善福寺公園めぐり

善福寺公園を散歩しての発見や、旅や観劇、ワインの話など

定本 黒部の山賊 アルプスの怪

ワールドカップは1次リーグが終わって一休み。日本は残念な結果だったが、決勝トーナメントは楽しみな対戦が続き、目が離せない。

伊藤正一『定本 黒部の山賊 アルプスの怪』(山と渓谷社)を読む。

村上海賊の娘』を読んだあとだったからか、『黒部の山賊』の書名にひかれて手にとった。
読んでみたら、昭和の時代の山男の話だった。

著者は、北アルプスの最奥部・黒部原流域のフロンティアとして長く山小屋(三俣山荘、雲ノ平山荘、水晶小屋、湯俣山荘)の経営に携わってきた伊藤正一さん。大正12年(1923)生まれだから今年で91歳になるというが、今もお元気だという。

その伊藤さんが書き留めた、「山賊」と称された男たちとの交流を描いた北アルプス登山黎明期の昔話。
山賊というとブッソウだが、実は黒部の山奥でカモシカ、クマ、それにイワナなどを獲って生計を立てていた人たちのこと。特に“山賊の頭(かしら)”とされる遠山富士弥(明治20年生まれ、昭和43年没)は、カモシカ約2000頭、クマ約100頭を獲ったとかで、黒部の奥地でたった一人で越冬して平気だったという。晩年は大町市老人会長をつとめたとか。

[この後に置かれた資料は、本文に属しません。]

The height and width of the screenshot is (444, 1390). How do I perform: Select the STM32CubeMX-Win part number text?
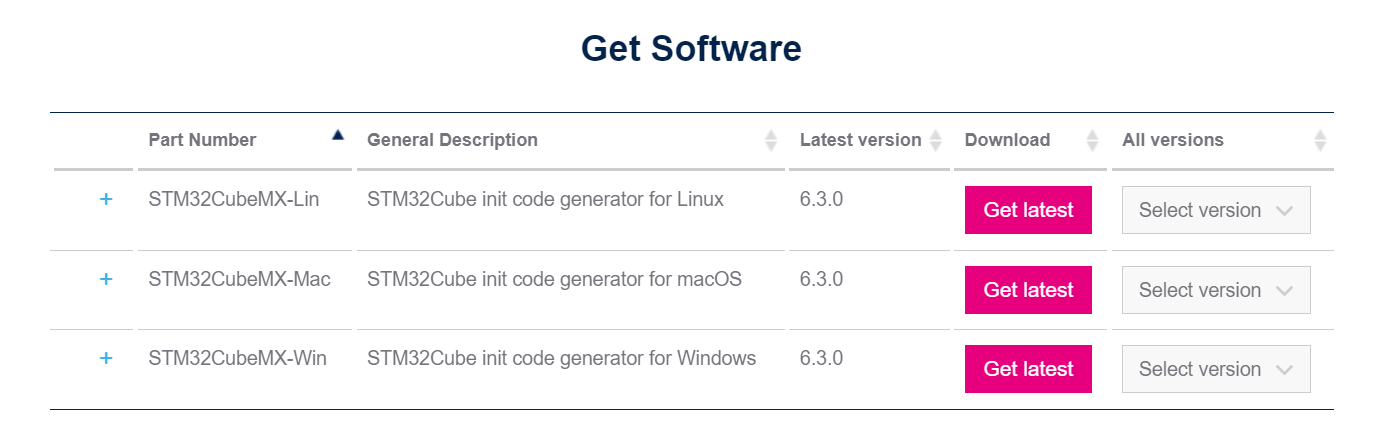pos(238,358)
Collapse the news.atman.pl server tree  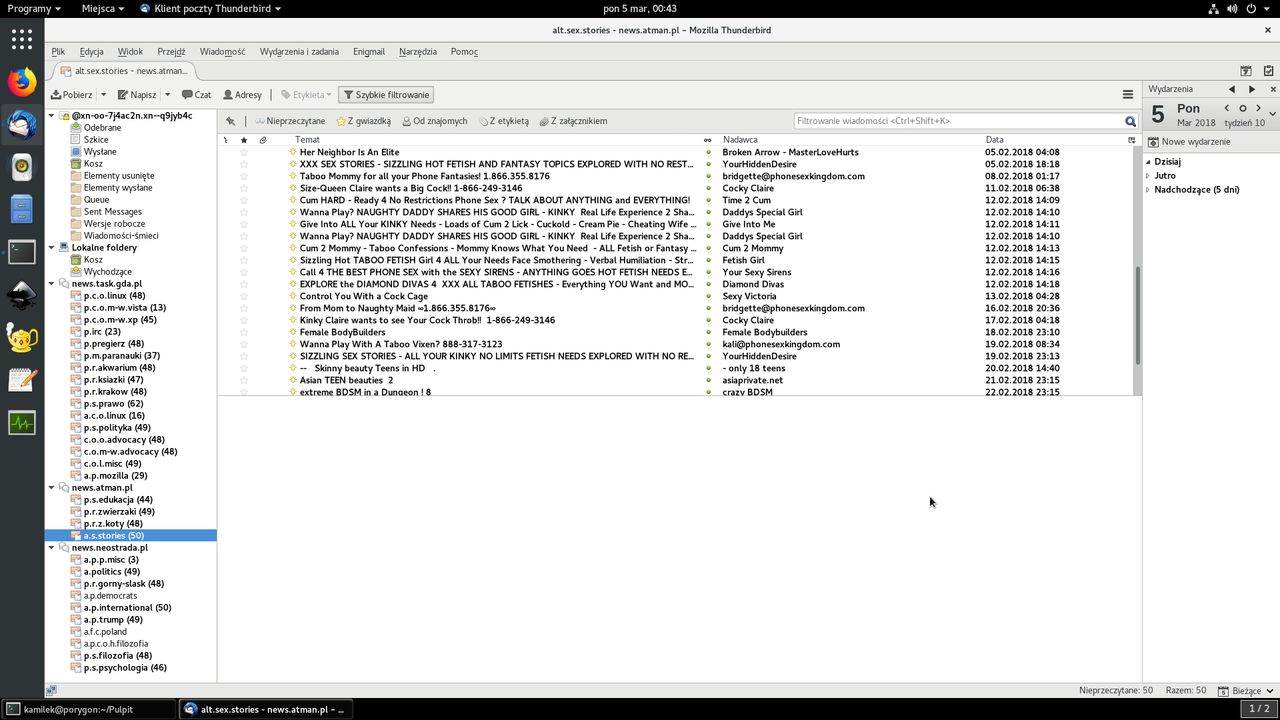52,488
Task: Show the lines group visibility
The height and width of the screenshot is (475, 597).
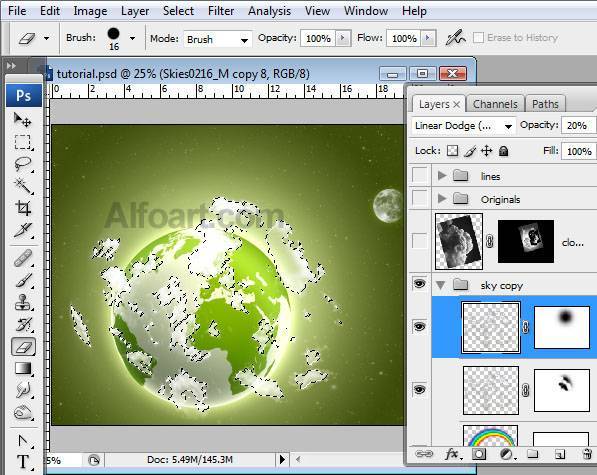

山奥に棲むもバケモノたちとの不思議な出会いも興味深い。
山には人を化かすタヌキが本当にいるのだという。タヌキの鳴き声はというと「はて?」と思うが、タヌキは擬音を発するという。「嵐の音」「「雨の音」「ノコギリの音」「大木を倒す音」あるいは「米を研ぐ音」や「こんばんはゴンベエサン」という声など、いずれもタヌキの仕業で、「タヌキはこの種の音を出すのが得意なのではないだろうか」と伊藤さんは述べている。

山賊たちには「カッパの足跡」があるという言い伝えが存在するという。伊藤さんはその足跡を目撃し、写真にも撮っている。どうやら、その正体はカワウソらしい。

ほかにも、佐々成政埋蔵金伝説とか山岳遭難のエピソード、山小屋暮らしなど、黒部にまつわる話が盛りだくさん。

読んでいて、山、とくに北アルプス、それも山奥に行きたくなる本。といって、簡単には行けないが・・・。

ちなみにこの本は、もともと1964年に実業之日本社から刊行されたもの。その後、書店にはなくなり、手に入れたかったら山小屋まで行くしかない“幻の名著”となっていたのが、『定本 黒部の山賊』としてよみがえった。 伊藤さんは名カメラマンでもあったようで、貴重な写真がたくさん載っている。